[Stored records]
Segment Open

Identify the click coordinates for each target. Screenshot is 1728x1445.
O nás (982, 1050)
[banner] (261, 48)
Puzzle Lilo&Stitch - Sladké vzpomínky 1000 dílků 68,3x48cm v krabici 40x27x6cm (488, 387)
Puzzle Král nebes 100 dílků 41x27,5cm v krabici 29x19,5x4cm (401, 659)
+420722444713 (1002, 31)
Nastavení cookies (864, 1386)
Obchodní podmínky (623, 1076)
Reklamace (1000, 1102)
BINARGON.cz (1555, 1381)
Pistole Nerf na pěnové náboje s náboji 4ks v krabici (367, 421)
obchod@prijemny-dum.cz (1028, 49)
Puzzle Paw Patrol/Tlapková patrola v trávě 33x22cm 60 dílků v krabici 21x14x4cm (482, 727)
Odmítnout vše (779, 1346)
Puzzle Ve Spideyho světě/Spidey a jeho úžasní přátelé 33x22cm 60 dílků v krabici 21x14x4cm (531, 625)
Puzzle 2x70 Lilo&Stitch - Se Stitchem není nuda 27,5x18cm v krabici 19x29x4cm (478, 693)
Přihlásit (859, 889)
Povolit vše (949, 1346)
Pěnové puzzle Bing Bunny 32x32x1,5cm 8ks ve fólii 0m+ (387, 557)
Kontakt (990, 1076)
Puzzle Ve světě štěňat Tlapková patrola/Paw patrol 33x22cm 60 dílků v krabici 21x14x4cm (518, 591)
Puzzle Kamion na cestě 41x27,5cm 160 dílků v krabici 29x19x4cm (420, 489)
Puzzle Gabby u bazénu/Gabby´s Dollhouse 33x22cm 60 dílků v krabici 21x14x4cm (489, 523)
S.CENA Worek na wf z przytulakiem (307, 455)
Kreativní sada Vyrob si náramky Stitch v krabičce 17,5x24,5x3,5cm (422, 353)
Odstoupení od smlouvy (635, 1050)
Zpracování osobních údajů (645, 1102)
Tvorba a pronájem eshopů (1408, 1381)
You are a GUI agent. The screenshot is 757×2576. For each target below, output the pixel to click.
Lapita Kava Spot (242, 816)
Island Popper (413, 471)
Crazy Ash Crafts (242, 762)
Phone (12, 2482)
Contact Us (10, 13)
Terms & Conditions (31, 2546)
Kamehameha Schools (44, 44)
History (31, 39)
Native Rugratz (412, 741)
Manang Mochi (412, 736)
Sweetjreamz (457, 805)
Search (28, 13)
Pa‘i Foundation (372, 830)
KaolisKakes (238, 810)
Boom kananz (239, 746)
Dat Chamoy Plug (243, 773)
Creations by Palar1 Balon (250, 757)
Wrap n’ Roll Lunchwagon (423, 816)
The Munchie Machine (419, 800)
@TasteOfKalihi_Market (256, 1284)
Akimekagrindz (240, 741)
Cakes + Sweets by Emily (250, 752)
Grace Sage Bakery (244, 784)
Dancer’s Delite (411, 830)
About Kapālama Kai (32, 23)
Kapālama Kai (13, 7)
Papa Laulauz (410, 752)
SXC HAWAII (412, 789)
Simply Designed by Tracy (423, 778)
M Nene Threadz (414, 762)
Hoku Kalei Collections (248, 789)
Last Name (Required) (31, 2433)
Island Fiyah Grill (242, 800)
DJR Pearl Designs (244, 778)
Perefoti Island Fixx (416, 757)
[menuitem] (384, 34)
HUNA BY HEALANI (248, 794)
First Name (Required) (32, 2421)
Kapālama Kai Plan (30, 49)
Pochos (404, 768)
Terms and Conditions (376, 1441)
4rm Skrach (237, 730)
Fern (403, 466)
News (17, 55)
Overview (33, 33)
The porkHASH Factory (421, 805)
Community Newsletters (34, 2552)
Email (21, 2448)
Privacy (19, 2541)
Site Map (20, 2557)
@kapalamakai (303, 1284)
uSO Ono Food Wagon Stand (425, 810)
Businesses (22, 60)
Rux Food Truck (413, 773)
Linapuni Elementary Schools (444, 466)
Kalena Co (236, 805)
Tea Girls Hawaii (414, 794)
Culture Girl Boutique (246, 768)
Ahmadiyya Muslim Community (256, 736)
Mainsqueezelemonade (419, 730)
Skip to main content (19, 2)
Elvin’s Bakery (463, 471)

Segment Closed

WHAT NEEDS TO BE DONE -
When a line of the entries above contains the word "Tlapková", include it in a tally, then give that tally alone.

RESPONSE BELOW -
2